A note on chromosome nomenclature: UCSC (used for visualization) and Ensembl (used for its comprehensive annotations) are not consistent in their chromosome nomenclature. In order to facilitate linking from gene-level transcription estimates on this website (which typicaly use Ensembl annotations) to genomic signal at UCSC, we converted chromosome names from Ensembl to the UCSC equivalents by matching the md5sums of each chromosome across the Ensembl and UCSC assembly fasta files (see GitHub repository).

Website

This website uses Flask, and is built in such a way that a config file is used to drive the generation of the site, including metadata, sample information, plot coloring and labeling. Plots are generated on the fly using the Highcharts.js library. Combined with the workflow described above, adding new species and new experiments can be added in a straightforward manner.

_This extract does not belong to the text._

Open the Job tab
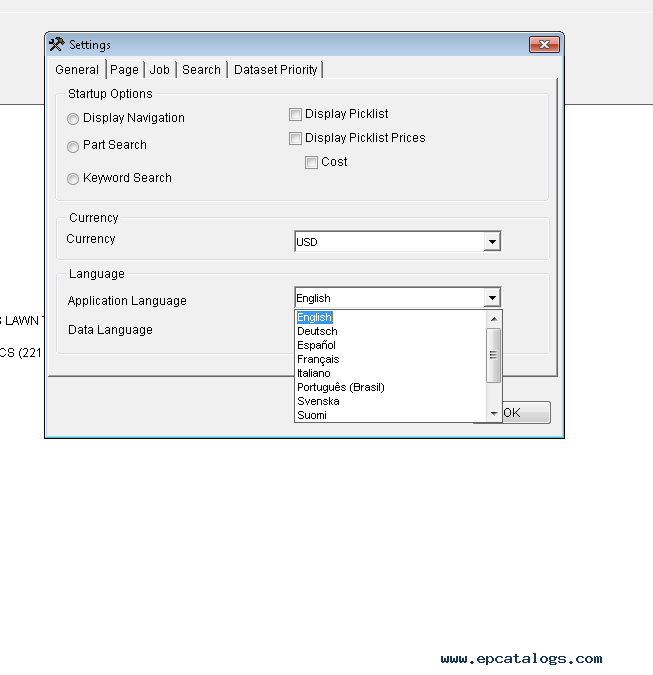 [x=160, y=70]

Details on genome and transcriptome assemblies

For each species, the genomic assembly indicated was used for visualization in the UCSC Genome Browser, while the transcriptome was used to calculate TPM expression estimates to display in plots on individual gene pages.

The maturity and availability of assemblies and transcriptomes vary across species, so this section describes what was used in each case.

Human

Genome:GENCODE GRCh38 primary assembly. Unassembled contigs renamed to match UCSC hg38 and all *_alt contigs removed.
Transcriptome:Transcriptome created by providing the GENCODE annotation GTF and GENCODE assembly to the gffread package to generate the transcriptome.

Rhesus

Genome:Ensembl Mmul 10. Chromosomes renamed to match UCSC's rheMac10.
Transcriptome:Transcriptome created by providing the Ensembl annotation GTF and Ensembl assembly to the gffread package to generate the transcriptome.

Mouse

Genome:GENCODE GRCm38 primary assembly. Unassembled contigs renamed to match UCSC mm10.
Transcriptome:Transcriptome created by providing the GENCODE annotation GTF and GENCODE assembly to the gffread package to generate the transcriptome.

Rat

Genome:Ensembl Rnor 6.0.94. Chromosomes renamed to match UCSC rn6. Removed the duplicate contigs AABR07022993.1 and AABR07022518.1
Transcriptome:Annotation created by merging Ensembl Rnor 6 annotation with miRBase rno 6 annotation. Transcriptome created by providing the merged annotation GTF and Ensembl assembly to the gffread package to generate the transcriptome.

Rat miRNA

Genome:Ensembl Rnor 6.0.94. Chromosomes renamed to match UCSC rn6. Removed the duplicate contigs AABR07022993.1 and AABR07022518.1
Transcriptome:miRNA annotation created by filtering the Ensembl Rnor 6 annotation for gene_biotype=miRNA and merging with miRBase rno 6 annotation. Transcriptome created by providing the merged annotation GTF and Ensembl assembly to the gffread package to generate the transcriptome. The salmon index was built using a k-mer size of 19 to accomodate the shorter read fragments.

Chicken

Genome:UCSC galGal5
Transcriptome:Transcriptome created by providing the UCSC annotation GTF and UCSC assembly to the gffread package to generate the transcriptome.

Zebrafish

Genome:UCSC danRer11. Chromosomes renamed to UCSC's danRer11 and all _alt contigs removed.
Transcriptome:Transcriptome created by providing the UCSC annotation GTF and UCSC assembly to the gffread package to generate the transcriptome.